In this book, you have stories from the Revelation Space universe (including an “origin tale” of sorts), stand-alone stories that range from space opera to space opera fantasy to space opera crime to space opera body horror (!), and my personal favourite - “The Thousandth Night” - which is a spin-off story from the Reynolds’ novel that I love most of all, The House of Suns. The House of Suns has what is my favourite scene in all of SF, and in “The Thousandth Night”, you get a glimpse of that same idea, in summary form:
“A death among the line was a terrible and rare thing. When it happened, one of us would be tasked to create a suitable memorial somewhere out in the stars. Such a memorial could take many forms. Long ago, the death of one of our number had been commemorated by the seeding of ferrite dust into the atmosphere of a dying star, just before the star expelled its outer envelope to create a nebula in the shape of a human head, sketched in lacy curves of its blue-green oxygen and red hydrogen, racing outward at sixty kilometres a second.
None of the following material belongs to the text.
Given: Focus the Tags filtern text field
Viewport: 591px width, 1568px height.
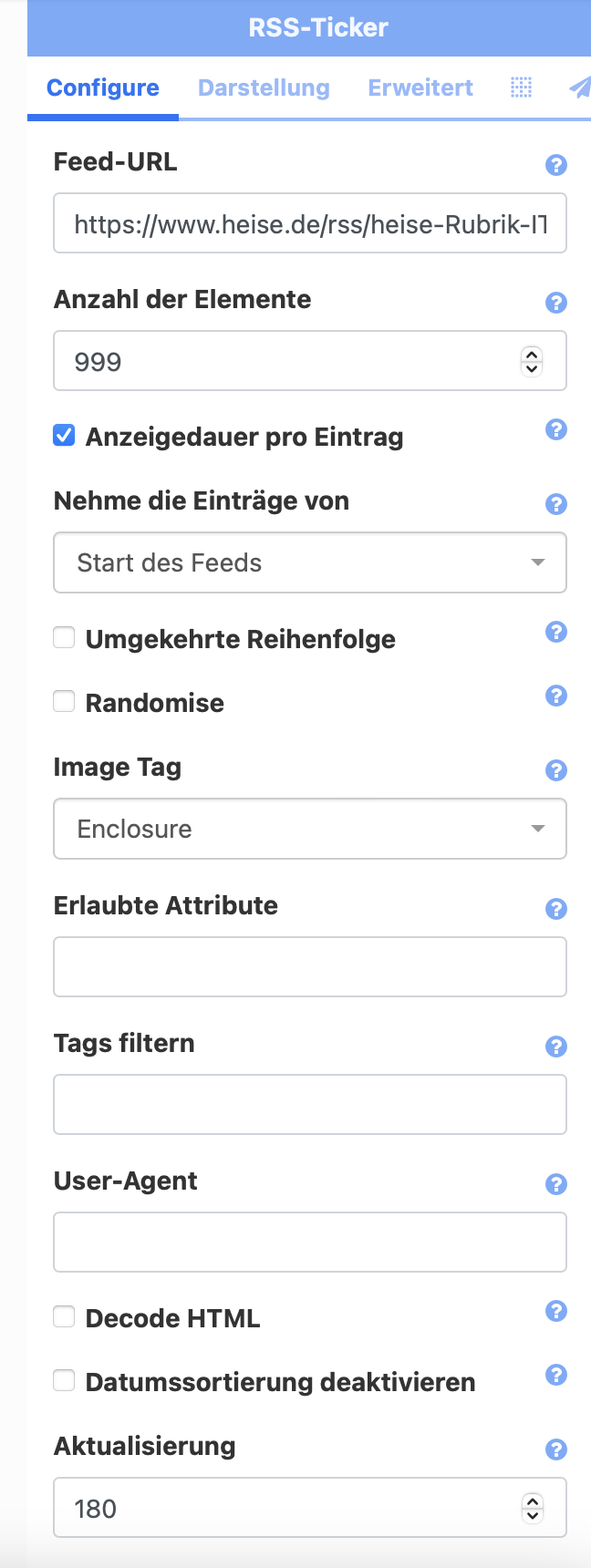Looking at the screenshot, I should [x=310, y=1105].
Another memorial, no less heartfelt, had taken the form of a single stone kiln on an airless moon. Both had been appropriate.”
This summer, for reasons that are probably obvious, I am on a Victor Serge (re-)reading project. First up is the novel Midnight in the Century, featuring a group of “old Bolsheviks”, who have sufficiently annoyed Stalin, now living in internal exile, under constant fear of arrest, (further) exile, and assassination - but managing to live meaningful lives nonetheless. The sense of intense space of the Russian landscape (a lot of action takes place in a village overlooking a river and a forest), combined with the utter suffocation of ascendant Stalinism (the final parts are set in a labour camp), makes this a particularly atmospheric novel, even by Serge’s standards. This is a classic example of Serge’s writing, which focuses on the defeat of the Revolution, and searches for a degree of meaning even in that defeat:
“Remember the sunshine of this moment. The greatest joy on earth, love apart, is sunshine in your veins.”
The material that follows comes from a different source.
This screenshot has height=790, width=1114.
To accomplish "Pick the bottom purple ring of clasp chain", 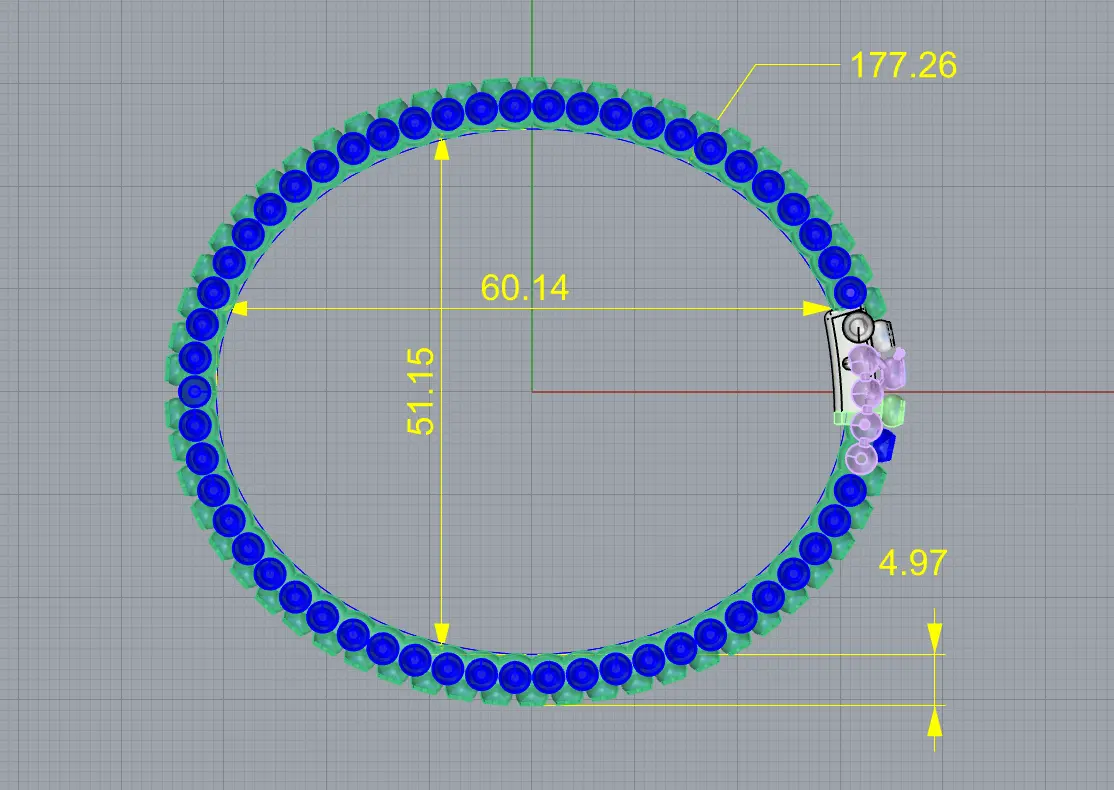I will tap(861, 459).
“And thought?” asked Rodion. “Thought?”
“Ah! Right now it’s something of a midnight sun piercing the skull. Glacial. What’s to be done if it’s midnight in the century?”
“Midnight’s where we have to live then,” said Rodion with an odd elation.
The Indian Scene
I’ve written before on this blog about MIT Press’ The Inhumans and Other Stories, which is a collection of Bengali SF from “the radium age” (1900-1935). Here is a new review of the book, which should definitely prompt you to buy and read it!
What’s Happening at Strange Horizons
Other than the aforementioned review, check out Mikko Toivanen’s “Tiger Style And Other (Post)colonial Metamorphoses,” which takes a look at some recent Southeast-Asian speculative cinema.
Recommendations Corner
Does a set of novels, located in late-20th century Australia, about horses that do not speak but have a rich interior landscape count as “speculative fiction”? I’m going to assume that it does. While Black Beauty is the “horse novel” that has attained a kind of immortality, the Silver Brumby series is my favourite set of horse books. I picked them up second-hand in a street bookshop in Delhi as a child, during my horse fascination phase, and absolutely loved them: from the sweeping landscapes to the adventure (men are always trying to capture “silver” brumbies for their pelt). Later, I found out that there’s a movie based on the books, featuring a very young Russell Crowe.
During my visit here, I found that the books are still quite well-known (a bit of a relief, when you think of how Enid Blyton, for example, was such a generational thing: you hardly find Blyton anywhere in UK bookshops anymore, and nobody really talks about her). I think they’re still easily available online, so if animal stories are your thing, this is a great little gem you can try out.